Any  charity (except for those highlighted below) must get permission of the court or Charity Commission to secure borrowing by mortgage of charity land UNLESS it can and has complied with the provisions of section 124. Those provisions are explained more fully at section B2.1 below and section E3. They must ensure that proper advice is taken in written format and that the loan is reasonable in terms of what it is for, the terms of the loan offer itself (proposed interest rate to be charged etc) and in terms of the charity's ability to repay on those proposed terms.

When s.124 does not apply                 

Section 124 may not apply because

  • of statutory reasons such as those applying to a disposal of land under section 117 (3)(a) or (b), eg charities which are subject to Universities and College Estates Act, United Reformed Church Acts, the Homes and Communities Agency regime

The charities that fall outside of the section 124 provisions because of statutory reasons are:

  • exempt charities

and those having a general or express provision to mortgage charity land given by

  • an Act of Parliament
  • a Statutory Instrument
  • a legally established Scheme

These exclusions are covered further in section E2.1 of this guidance.

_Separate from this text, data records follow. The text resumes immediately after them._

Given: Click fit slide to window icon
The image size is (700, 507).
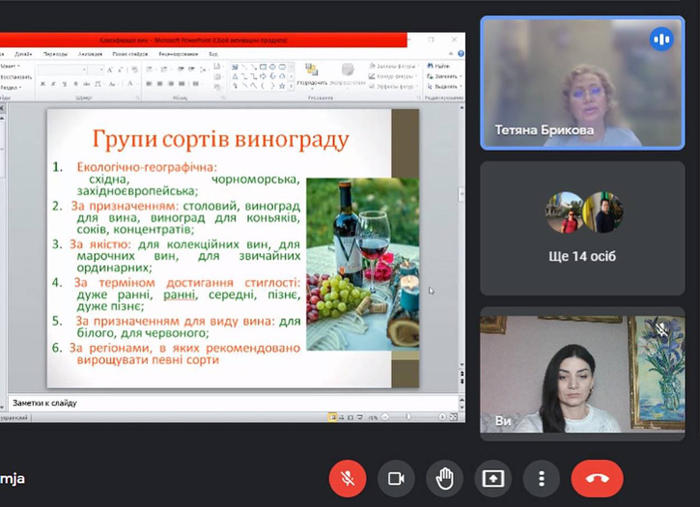Looking at the screenshot, I should pos(454,417).
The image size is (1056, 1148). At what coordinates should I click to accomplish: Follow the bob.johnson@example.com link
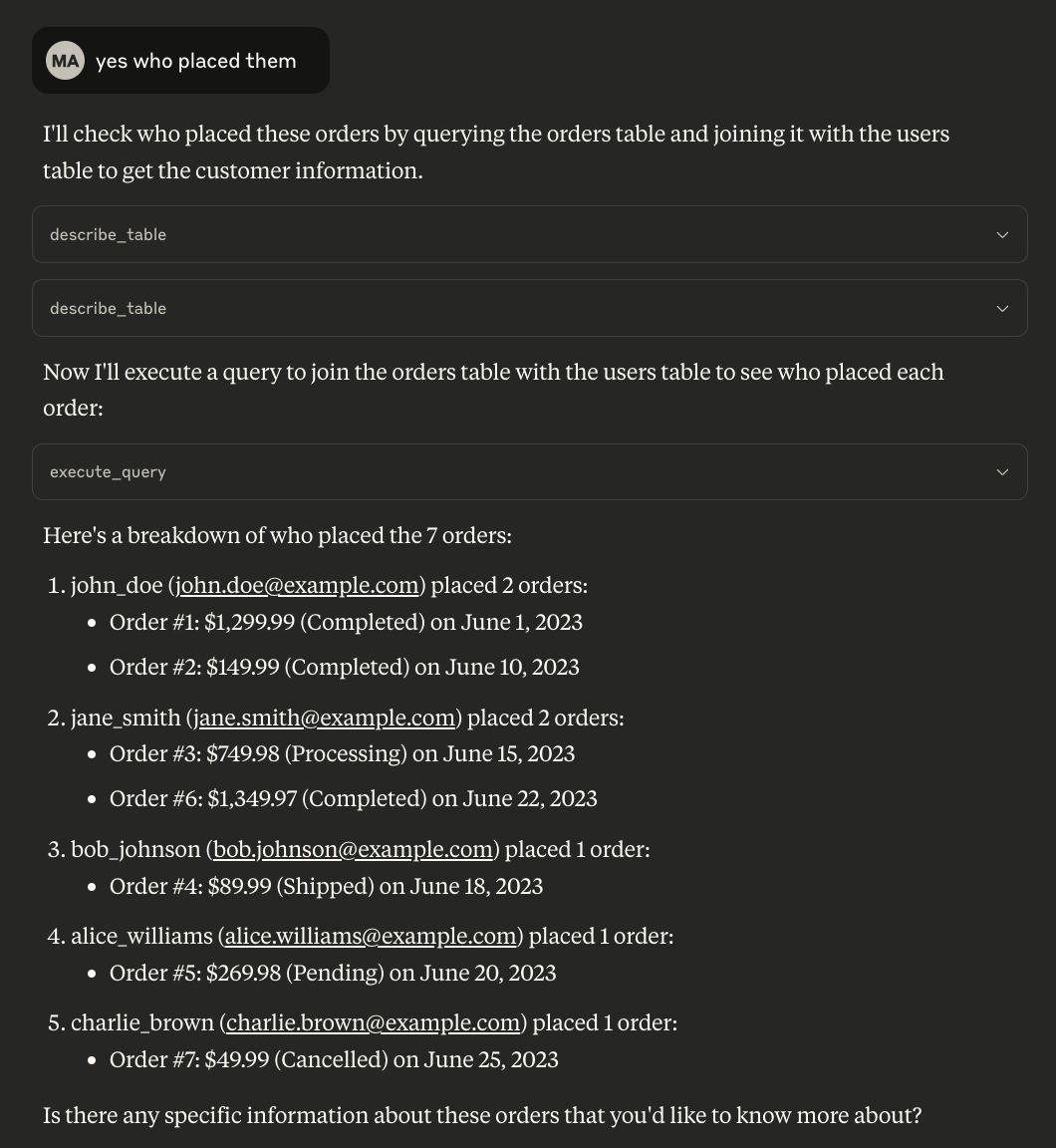click(x=353, y=850)
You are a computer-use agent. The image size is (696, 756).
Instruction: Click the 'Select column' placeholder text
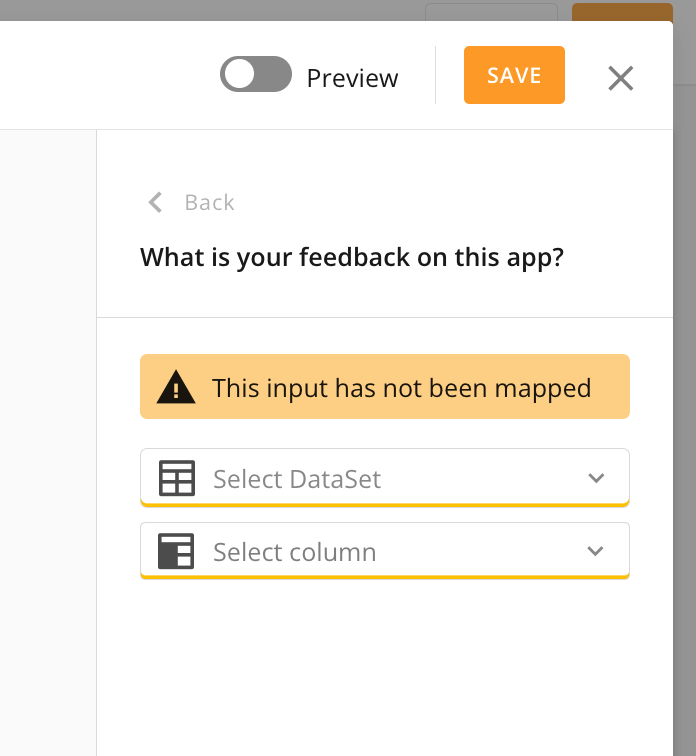294,552
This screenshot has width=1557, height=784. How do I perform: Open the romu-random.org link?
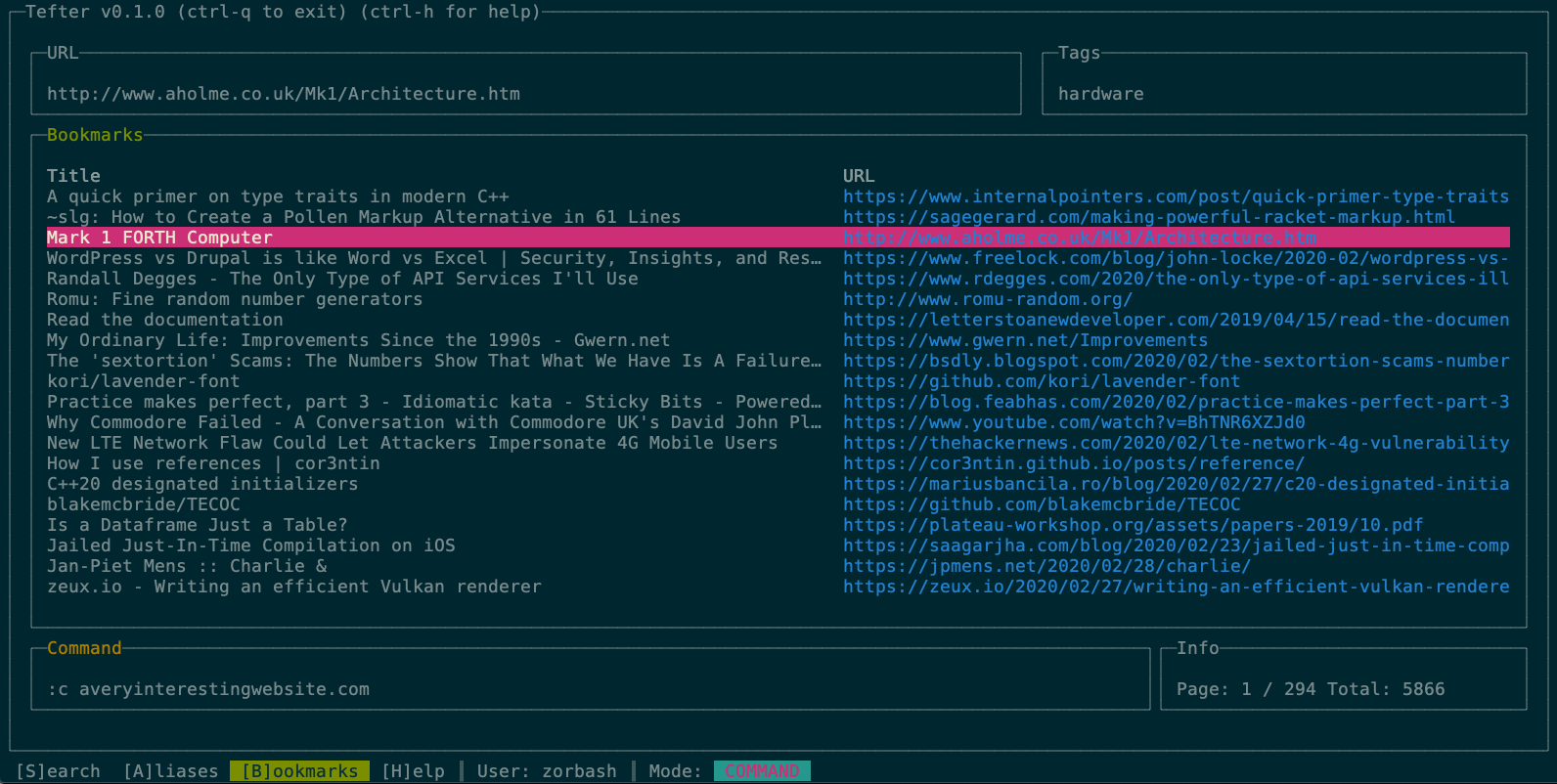988,299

Section 124 will not apply where the borrowing is unsecured. Even where borrowing falls outside of section 124 we expect trustees to conform to the principles and duties of good decision making, this includes appropriate professional advice, in entering into any form of borrowing. Part of this process for trustees will be considering any legal obligations that arise from such an arrangement. 

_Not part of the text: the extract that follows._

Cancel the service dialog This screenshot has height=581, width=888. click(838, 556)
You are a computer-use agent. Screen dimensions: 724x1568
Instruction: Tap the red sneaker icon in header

Our assessment of risk for unsecured borrowing will depend upon the purposes for borrowing and the type of arrangement entered into - see Chart C1 and the table at section B4.1. Often, we will not know about such cases unless the charity encounters difficulties and we will need to consider the action taken by the trustees in entering into the borrowing arrangement to determine any further regulatory action we take. Even though section 124 only applies to charging land its provisions may provide a sound framework regarding certain matters to be considered by the charity in undertaking the borrowing in the first place.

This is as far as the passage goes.